**What this task involves**
Print every line of the listing below word for word, leaving out the pictures.

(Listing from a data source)
━━━━
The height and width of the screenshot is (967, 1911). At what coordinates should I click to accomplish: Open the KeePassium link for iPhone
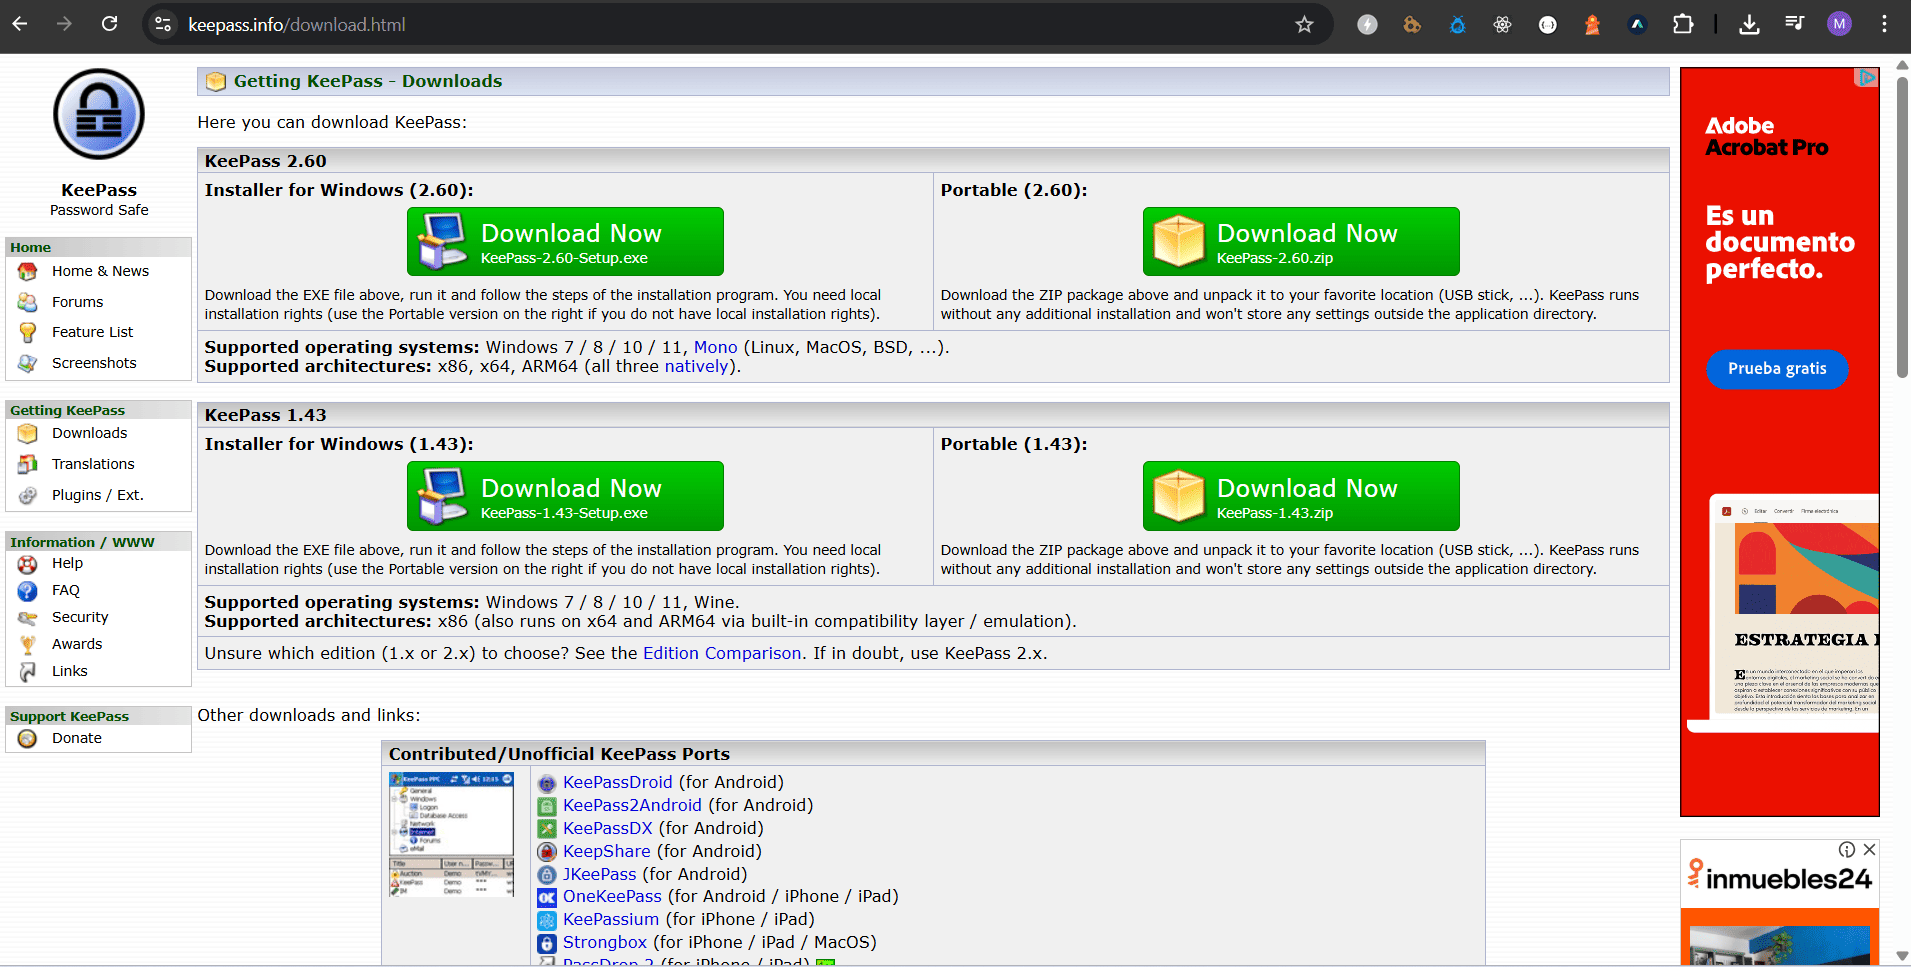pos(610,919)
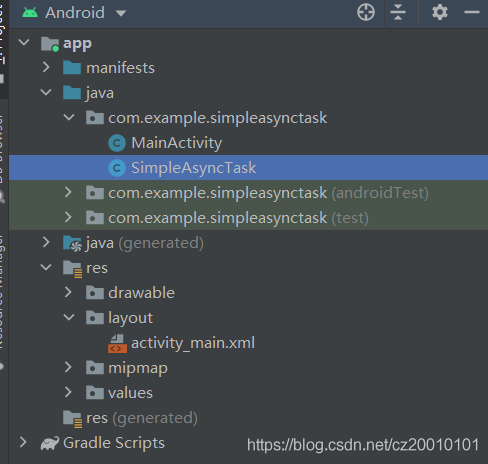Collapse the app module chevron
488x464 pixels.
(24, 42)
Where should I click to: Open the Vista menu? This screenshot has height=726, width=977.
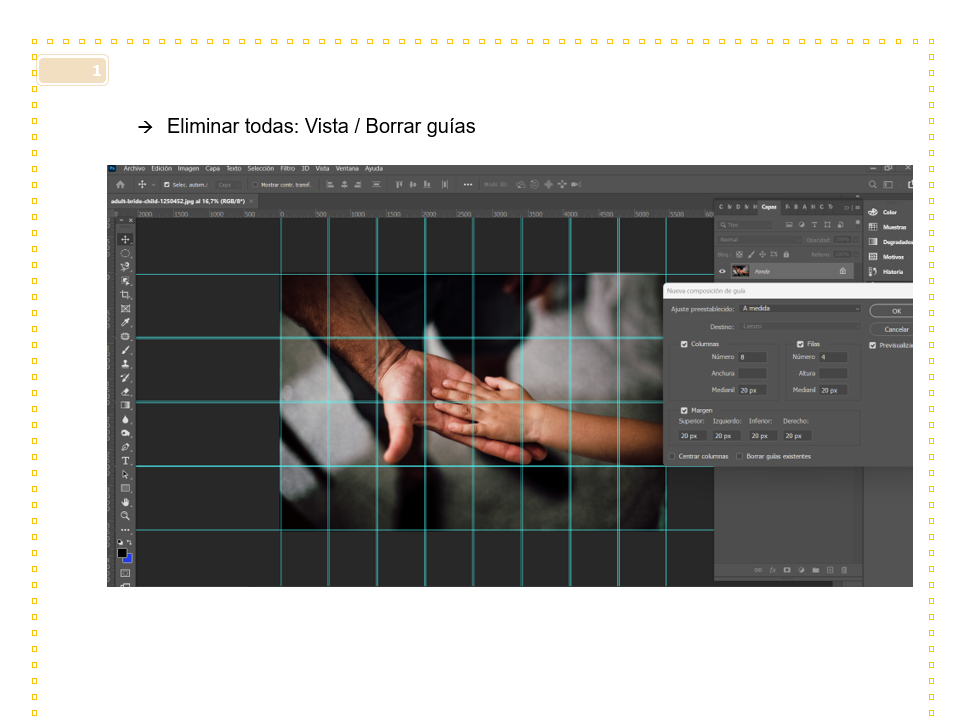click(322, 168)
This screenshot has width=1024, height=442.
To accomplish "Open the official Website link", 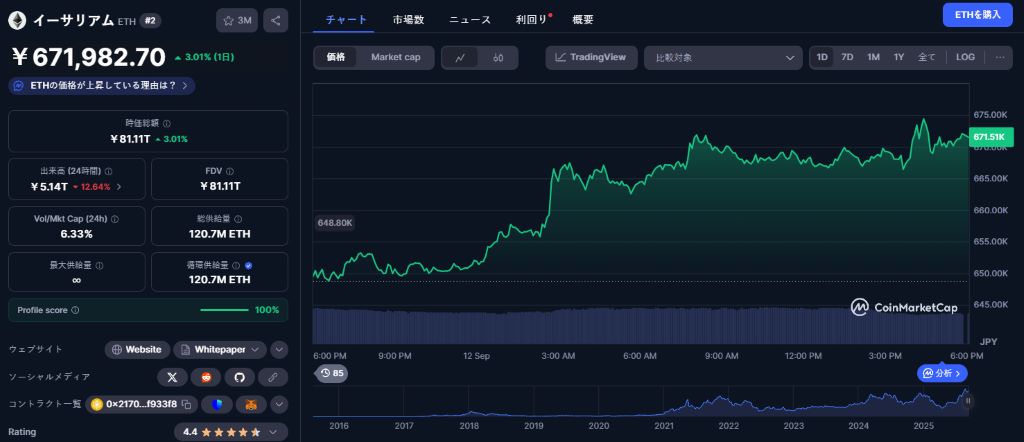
━━━━
**Response to this exercise**
The height and width of the screenshot is (967, 1911). At what coordinates should I click to accomplish: Open the KeePassium link for iPhone
pos(610,919)
Collapse the app module chevron
488x464 pixels.
(24, 42)
Where should I click to: Open the Vista menu? This screenshot has height=726, width=977.
click(322, 168)
This screenshot has width=1024, height=442.
To accomplish "Open the official Website link", 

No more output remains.